Lachlan Carey y Jun Ukita Shepard del Rocky Mountain Institute (RMI), en un trabajo presentado el 22 de agosto titulado: “El Triple Golpe Climático del Congreso: Innovación, Inversión y Política Industrial”, resumen adecuadamente el sendero de este conjunto de legislaciones articulado entre la bipartidaria Ley de Inversión en Infraestructura y Empleos de 2021 y los dos grandes proyectos de ley climáticos de agosto. Los autores jerarquizan que la Ley Chips y Ciencia viene a ser el “cerebro” de esta política al direccionar miles de millones de dólares hacia la “investigación y el desarrollo de vanguardia necesarios para acelerar la innovación”. La Ley de Infraestructura, al proporcionar “gran parte de la infraestructura que estas tecnologías necesitan para escalar a gran velocidad”, hace las veces de “columna vertebral”, mientras que la Ley de Reducción de la Inflación funciona de “motor”, con “medidas que brindan la seguridad para que estas tecnologías alcancen la madurez del mercado”. Para Carey y Shepard, el Congreso ha aprobado una legislación que “revive un marco de política industrial que fomenta la producción nacional en cadenas críticas de provisión de energía limpia”, lo que reducirá la contaminación “en alrededor de un 40% en comparación con los niveles de 2005, y agregará 3,5 billones de dólares en nuevas inversiones de capital acumuladas durante la próxima década”.
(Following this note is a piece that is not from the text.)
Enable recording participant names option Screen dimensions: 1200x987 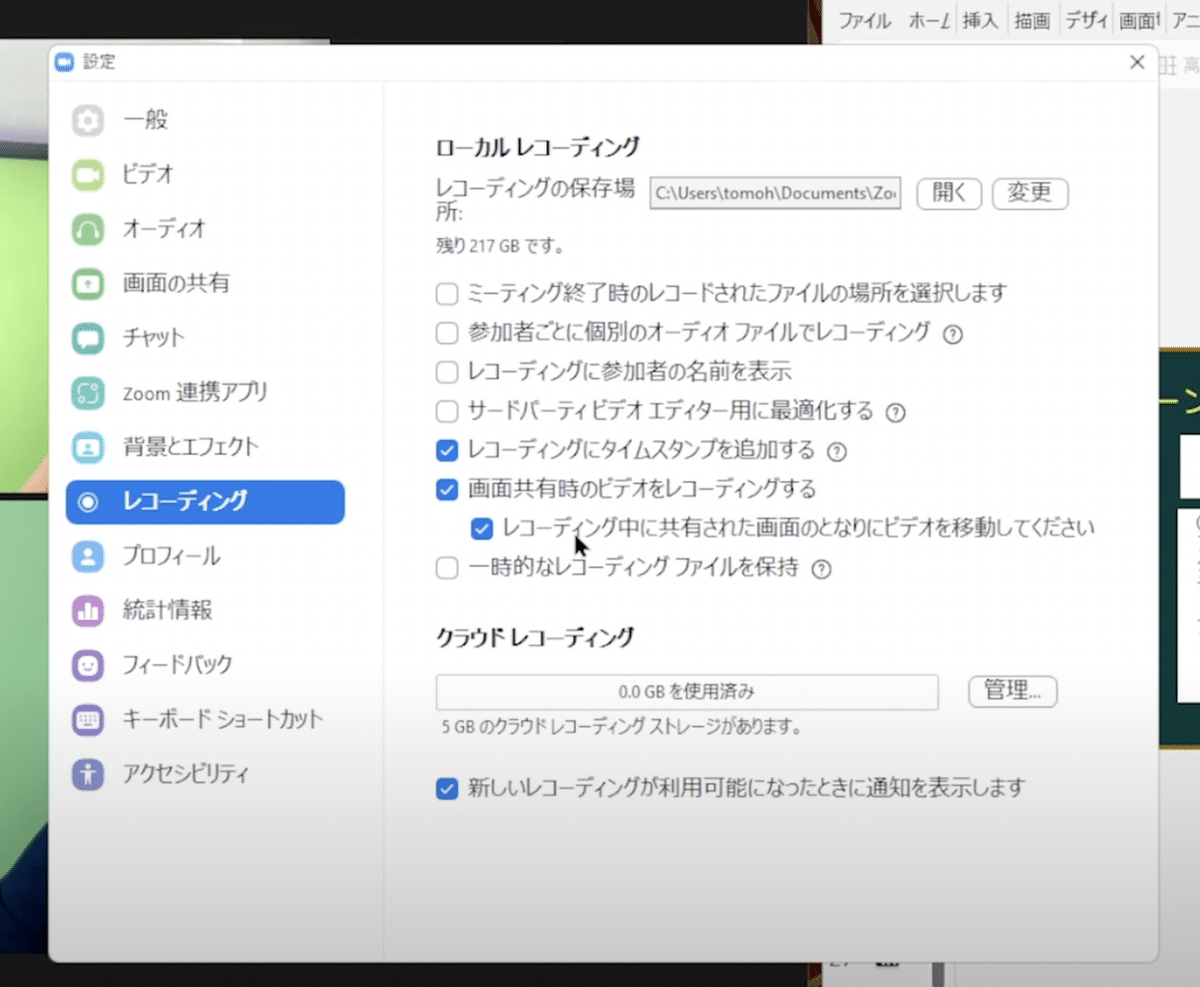[x=446, y=372]
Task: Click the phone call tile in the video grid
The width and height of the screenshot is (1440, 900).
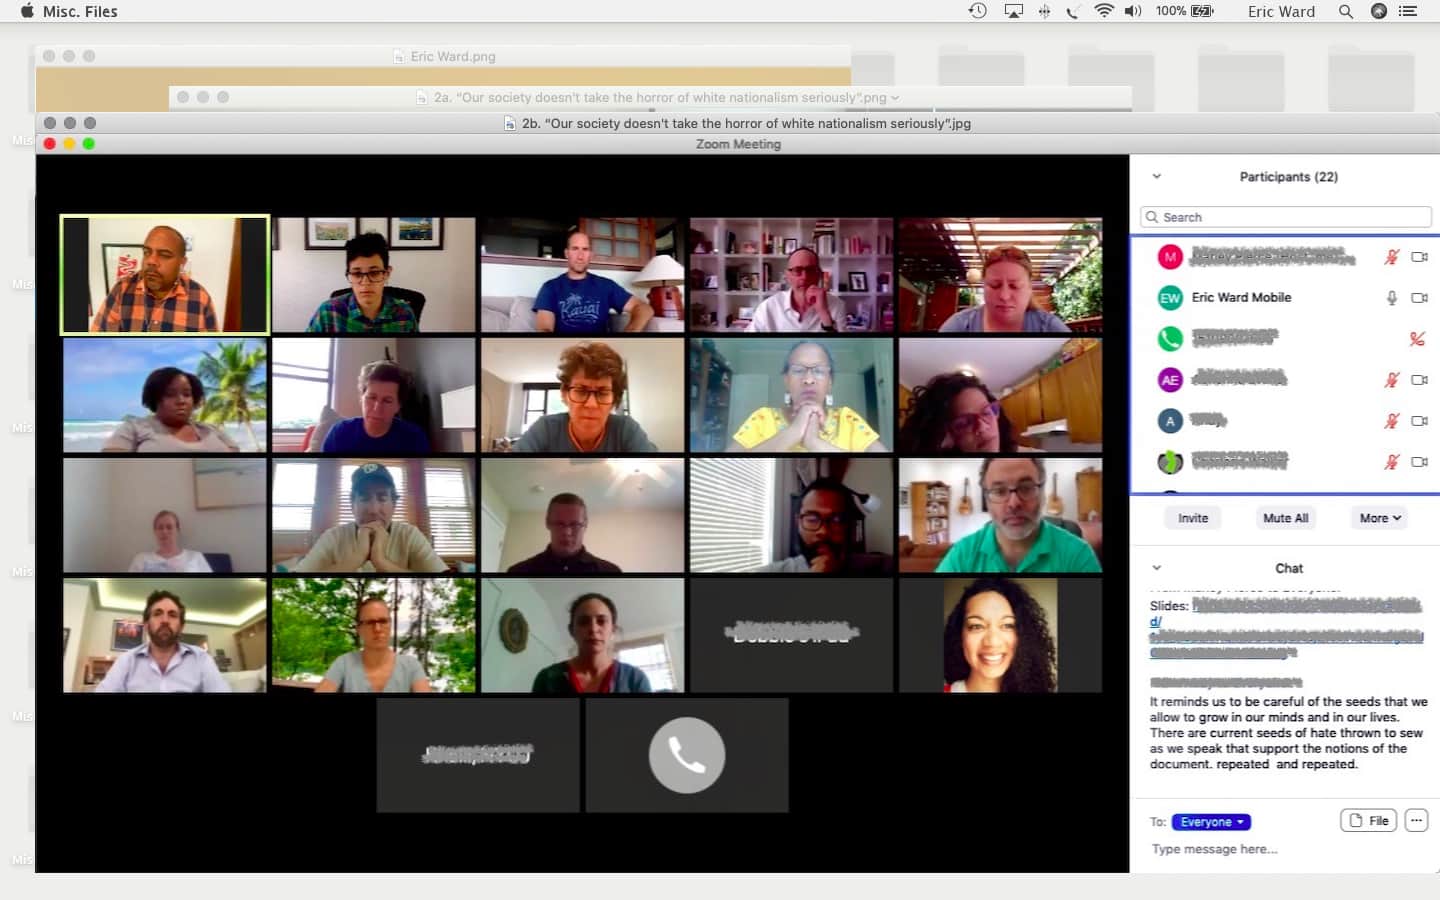Action: click(687, 755)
En 1969, Gillo Pontecorvo dirigió la película Queimada, con Marlon Brando como el diplomático inglés William Walker y Evaristo Márquez como José Dolores, el esclavo morocho sublevado. La historia recrea el triunfo del capitalismo en la economía mundial comandada por los ingleses y cómo en este caso específico vencieron los resabios esclavistas de los colonos portugueses de la isla ficticia de Queimada, que con sus mayores costos en la producción de azúcar eran toda una rémora del pasado que había que abandonar. El diplomático Brando-Walker le sublevó a los esclavos primero y después dominó a los esclavos liberados por el simple juego de las impersonales leyes del mercado. Los colonos portugueses eran incapaces de entender que su tiempo había concluido. Cuando la globalización, por el clima y las leyes de la acumulación, está bien pero bien chamuscada, ¿la clase dirigente argentina estará esperando al Walker de turno?